Alasan Pengumuman Darurat Militer
Yoon Suk Yeol mengklaim bahwa pengumuman darurat militer tersebut dilakukan untuk mengatasi ancaman dari Korea Utara serta kegiatan anti-negara yang dilakukan oleh lawan politik dalam negeri. Meskipun demikian, langkah ini dianggap tidak konstitusional oleh banyak pihak. 190 dari 300 anggota parlemen menentang keputusan tersebut, menyatakan bahwa tindakan Yoon berpotensi melanggar hukum dan menilai pengumuman itu tidak sah secara legal.
“Darurat militer ini merupakan langkah yang tidak konstitusional dan berpotensi melanggar hukum,”
“Kami sedang menyelidiki Presiden Yoon atas dugaan pemberontakan, yang dapat berujung pada hukuman mati,” ungkap Kepolisian Korsel dalam pernyataannya, dikutip dari AFP.

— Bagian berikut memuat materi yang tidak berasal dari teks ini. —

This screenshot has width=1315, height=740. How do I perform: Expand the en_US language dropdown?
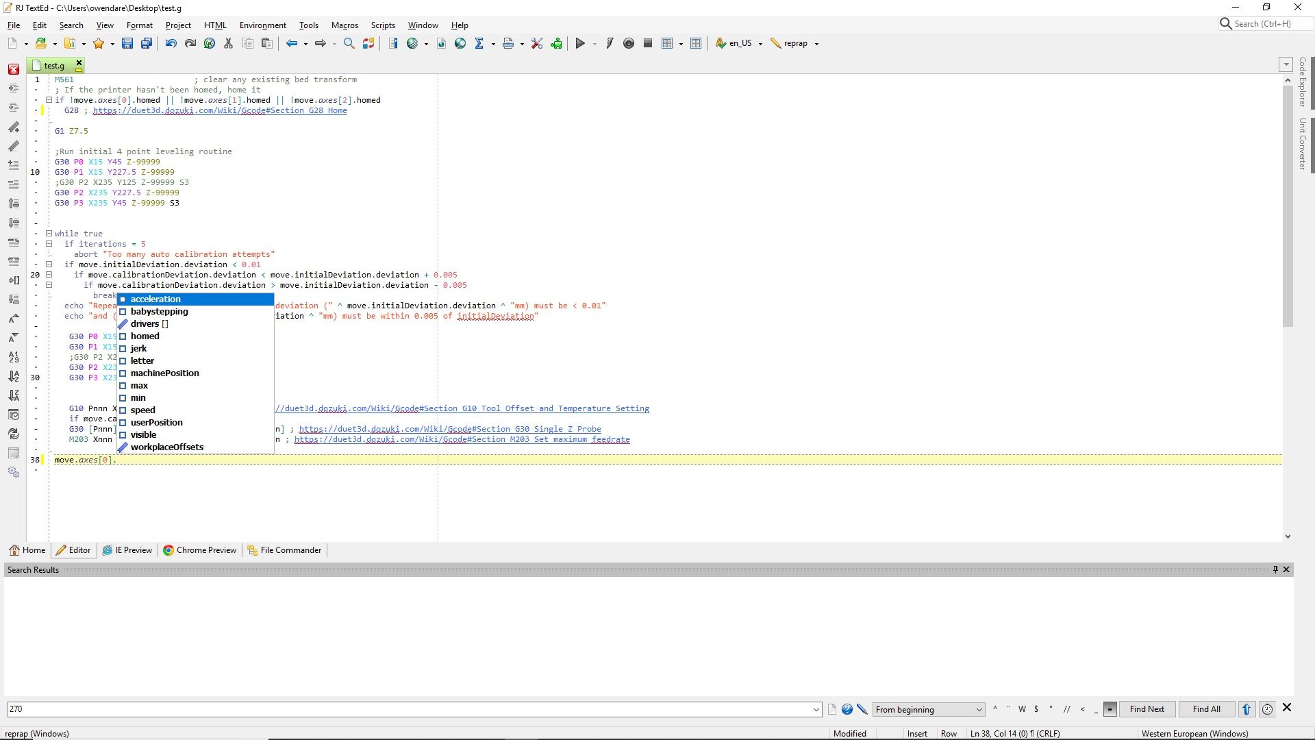tap(762, 43)
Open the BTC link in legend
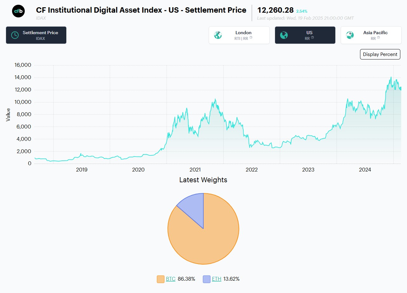 pyautogui.click(x=171, y=279)
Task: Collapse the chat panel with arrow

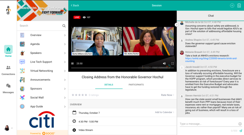Action: click(177, 24)
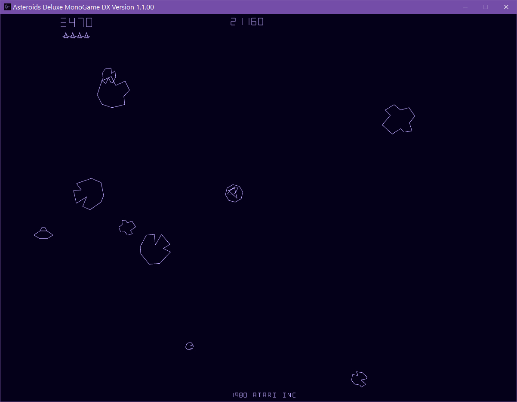Click the Asteroids Deluxe title bar icon
The image size is (517, 402).
7,7
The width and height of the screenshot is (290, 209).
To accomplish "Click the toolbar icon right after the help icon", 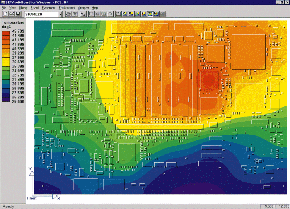I will coord(83,14).
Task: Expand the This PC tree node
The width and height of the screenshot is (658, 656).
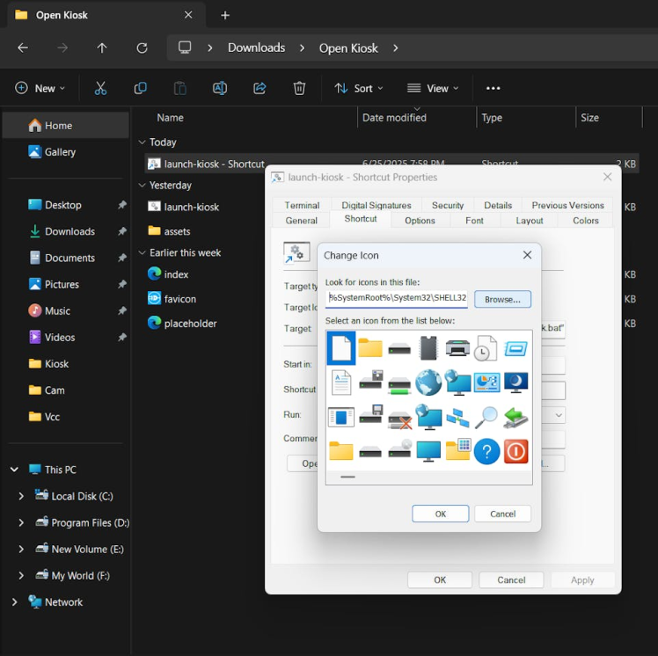Action: [14, 470]
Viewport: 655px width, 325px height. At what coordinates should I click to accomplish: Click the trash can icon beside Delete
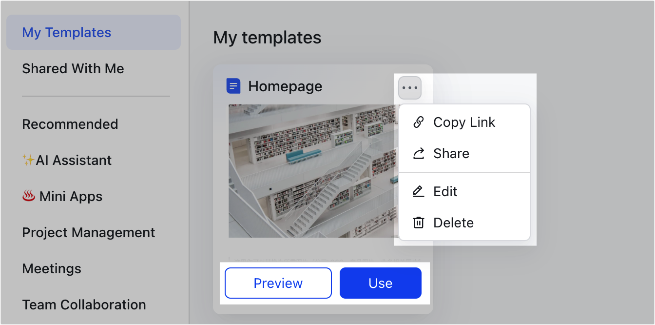click(x=418, y=223)
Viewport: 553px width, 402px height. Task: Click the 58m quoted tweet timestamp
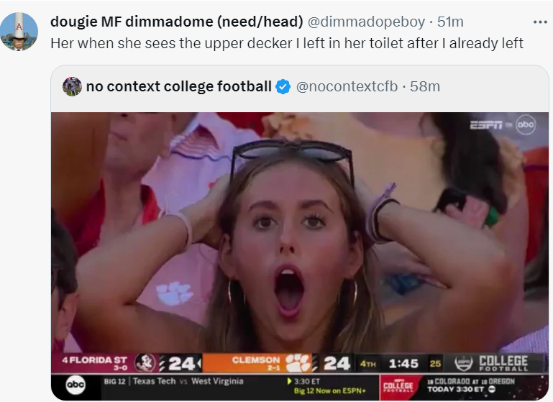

Setelah pengumuman darurat militer, situasi di Korea Selatan menjadi kacau. Demonstrasi oleh masyarakat terjadi sebagai bentuk penolakan terhadap tindakan yang dinilai tidak sah itu. Kepolisian Korea Selatan kini sedang menyelidiki Presiden Yoon atas dugaan pemberontakan. Dalam pernyataannya, kepolisian menyebutkan bahwa Yoon bisa dijatuhi hukuman mati jika terbukti bersalah. Investigasi ini semakin memperburuk posisi Yoon di hadapan publik dan politikus Korea Selatan.
Proses Pemakzulan Dimulai
Pada 5 Desember 2024, Majelis Nasional Korea Selatan mulai mengupayakan proses pemakzulan terhadap Presiden Yoon. Partai Demokrat, yang merupakan partai oposisi dengan mayoritas kursi di parlemen, mengajukan mosi pemakzulan. Mereka menuduh Yoon menyalahgunakan kekuasaannya untuk menghindari penyelidikan terkait dugaan tindakan ilegal yang melibatkan dirinya dan keluarganya. Mosi pemakzulan ini dijadwalkan akan diperdebatkan pada pukul 19:00 waktu setempat, dan jika disetujui, Yoon akan diskors dari jabatannya hingga ada keputusan lebih lanjut dari Mahkamah Konstitusi.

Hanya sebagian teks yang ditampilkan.